Using the data below, copy each line that includes the word "Giugno".
--- Input data Enclosed Below ---
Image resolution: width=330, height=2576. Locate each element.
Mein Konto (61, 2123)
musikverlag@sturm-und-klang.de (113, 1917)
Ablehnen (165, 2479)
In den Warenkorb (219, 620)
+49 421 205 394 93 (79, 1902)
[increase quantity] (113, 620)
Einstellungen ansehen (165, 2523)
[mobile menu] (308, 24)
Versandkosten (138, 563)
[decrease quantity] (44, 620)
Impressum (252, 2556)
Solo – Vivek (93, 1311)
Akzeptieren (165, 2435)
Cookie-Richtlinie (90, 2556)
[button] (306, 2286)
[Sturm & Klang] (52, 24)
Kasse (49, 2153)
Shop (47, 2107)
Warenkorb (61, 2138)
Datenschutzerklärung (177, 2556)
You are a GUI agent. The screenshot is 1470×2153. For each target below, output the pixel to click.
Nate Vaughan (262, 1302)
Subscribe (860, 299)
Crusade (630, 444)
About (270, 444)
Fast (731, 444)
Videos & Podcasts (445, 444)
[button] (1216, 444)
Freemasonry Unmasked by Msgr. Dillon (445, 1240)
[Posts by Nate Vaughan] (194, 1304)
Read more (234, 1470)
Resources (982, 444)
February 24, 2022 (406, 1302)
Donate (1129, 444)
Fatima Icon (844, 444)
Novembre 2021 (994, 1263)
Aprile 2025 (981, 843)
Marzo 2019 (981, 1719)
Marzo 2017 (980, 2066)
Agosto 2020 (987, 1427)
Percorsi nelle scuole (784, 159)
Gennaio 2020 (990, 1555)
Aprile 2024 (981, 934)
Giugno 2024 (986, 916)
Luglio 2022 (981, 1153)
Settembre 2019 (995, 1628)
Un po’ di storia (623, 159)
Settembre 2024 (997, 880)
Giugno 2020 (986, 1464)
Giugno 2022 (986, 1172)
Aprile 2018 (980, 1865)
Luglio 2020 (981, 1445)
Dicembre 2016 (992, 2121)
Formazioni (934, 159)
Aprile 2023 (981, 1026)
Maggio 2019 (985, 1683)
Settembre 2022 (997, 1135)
--- End of Enclosed Input data ---
» **Reply to the exercise**:
Giugno 2024 (986, 916)
Giugno 2020 (986, 1464)
Giugno 2022 (986, 1172)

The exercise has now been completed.